The unit tests for the project with Mongo are successful, so I wonder if you have a version mismatch.

Which versions of the Collector HTTP and Collector Core are you using? They should be 2.5.0 and 1.5.0 respectively (both snapshots).

You can check the jar file names to find out in your lib folder, or you can copy the first few lines of your log that prints the versions (if set).

OkkeKlein commented 8 years ago

[non-job]: 2016-04-20 14:50:19 INFO - Version: Norconex HTTP Collector 2.5.0-SNAPSHOT (Norconex Inc.) [non-job]: 2016-04-20 14:50:19 INFO - Version: Norconex Collector Core 1.5.0-SNAPSHOT (Norconex Inc.) [non-job]: 2016-04-20 14:50:19 INFO - Version: Norconex Importer 2.5.2-SNAPSHOT (Norconex Inc.) [non-job]: 2016-04-20 14:50:19 INFO - Version: Norconex JEF 4.0.7 (Norconex Inc.) [non-job]: 2016-04-20 14:50:19 INFO - Version: Norconex Committer Core 2.0.3 (Norconex Inc.)

essiembre commented 8 years ago

Strange. It is just that content type? I will look at serializing that object a different way and will update you.

essiembre commented 8 years ago

Can you try by replacing the collector-core jar with the latest snapshot. You can download just the jar here.
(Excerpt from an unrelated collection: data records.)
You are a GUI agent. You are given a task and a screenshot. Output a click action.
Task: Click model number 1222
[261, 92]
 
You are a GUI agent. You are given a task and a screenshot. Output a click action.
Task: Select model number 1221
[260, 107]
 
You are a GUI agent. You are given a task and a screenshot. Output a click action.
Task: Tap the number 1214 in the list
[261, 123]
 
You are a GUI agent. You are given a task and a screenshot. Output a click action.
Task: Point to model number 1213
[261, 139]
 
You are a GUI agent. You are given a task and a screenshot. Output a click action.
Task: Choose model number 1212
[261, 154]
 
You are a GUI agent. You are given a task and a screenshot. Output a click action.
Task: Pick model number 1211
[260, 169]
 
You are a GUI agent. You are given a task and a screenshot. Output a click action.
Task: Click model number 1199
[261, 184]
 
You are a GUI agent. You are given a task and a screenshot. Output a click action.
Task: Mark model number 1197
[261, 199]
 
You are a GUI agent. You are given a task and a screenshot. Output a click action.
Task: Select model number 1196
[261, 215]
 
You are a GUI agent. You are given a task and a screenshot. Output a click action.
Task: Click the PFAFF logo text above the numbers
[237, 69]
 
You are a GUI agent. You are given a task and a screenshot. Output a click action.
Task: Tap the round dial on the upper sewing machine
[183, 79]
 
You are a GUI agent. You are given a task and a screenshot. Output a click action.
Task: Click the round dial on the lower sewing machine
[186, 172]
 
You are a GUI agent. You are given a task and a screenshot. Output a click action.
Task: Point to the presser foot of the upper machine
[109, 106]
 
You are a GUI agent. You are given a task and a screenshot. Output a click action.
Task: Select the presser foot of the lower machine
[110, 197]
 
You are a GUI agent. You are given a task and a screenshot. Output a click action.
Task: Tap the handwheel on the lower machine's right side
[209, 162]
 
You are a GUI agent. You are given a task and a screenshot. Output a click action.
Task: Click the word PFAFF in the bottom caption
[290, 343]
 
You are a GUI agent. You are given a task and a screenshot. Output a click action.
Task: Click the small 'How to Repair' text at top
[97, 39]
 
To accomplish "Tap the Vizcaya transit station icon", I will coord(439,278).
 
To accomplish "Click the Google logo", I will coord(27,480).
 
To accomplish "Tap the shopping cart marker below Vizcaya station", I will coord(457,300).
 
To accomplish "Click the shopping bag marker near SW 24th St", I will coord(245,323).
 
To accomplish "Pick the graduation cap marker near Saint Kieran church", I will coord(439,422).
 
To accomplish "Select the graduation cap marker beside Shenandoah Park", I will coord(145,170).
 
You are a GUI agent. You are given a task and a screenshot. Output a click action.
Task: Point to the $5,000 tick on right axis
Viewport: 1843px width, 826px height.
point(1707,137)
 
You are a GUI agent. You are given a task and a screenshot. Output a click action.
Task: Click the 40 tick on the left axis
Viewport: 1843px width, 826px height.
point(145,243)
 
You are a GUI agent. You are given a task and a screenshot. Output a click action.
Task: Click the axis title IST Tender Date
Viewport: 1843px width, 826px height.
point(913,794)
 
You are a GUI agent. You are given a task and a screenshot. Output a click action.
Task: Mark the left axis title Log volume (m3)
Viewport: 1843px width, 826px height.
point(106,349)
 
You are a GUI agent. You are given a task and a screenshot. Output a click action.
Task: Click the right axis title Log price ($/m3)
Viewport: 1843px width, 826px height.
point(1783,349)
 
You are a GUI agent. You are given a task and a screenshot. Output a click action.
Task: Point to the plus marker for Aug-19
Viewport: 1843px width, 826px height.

NOTE: you will need to perform a clean crawl (delete your crawl store) because this fix changes how the ContentType gets serialized for Mongo and will not be compatible.

OkkeKlein commented 8 years ago

Just did test on html content. Same problem.

BTW download link to collector-core snapshot is showing 404.

essiembre commented 8 years ago

I fixed the link. Here it is again: https://oss.sonatype.org/content/repositories/snapshots/com/norconex/collectors/norconex-collector-core/1.5.0-SNAPSHOT/norconex-collector-core-1.5.0-20160420.203027-2.jar

OkkeKlein commented 8 years ago

That one works.

essiembre commented 8 years ago

You mean the link or the fix? :-) Can I close?

OkkeKlein commented 8 years ago

Yes. You can close.

essiembre commented 8 years ago

Thanks for confirming. FYI, I just made a new snapshot of the HTTP Collector that contains the Mongo-fixed collector-core.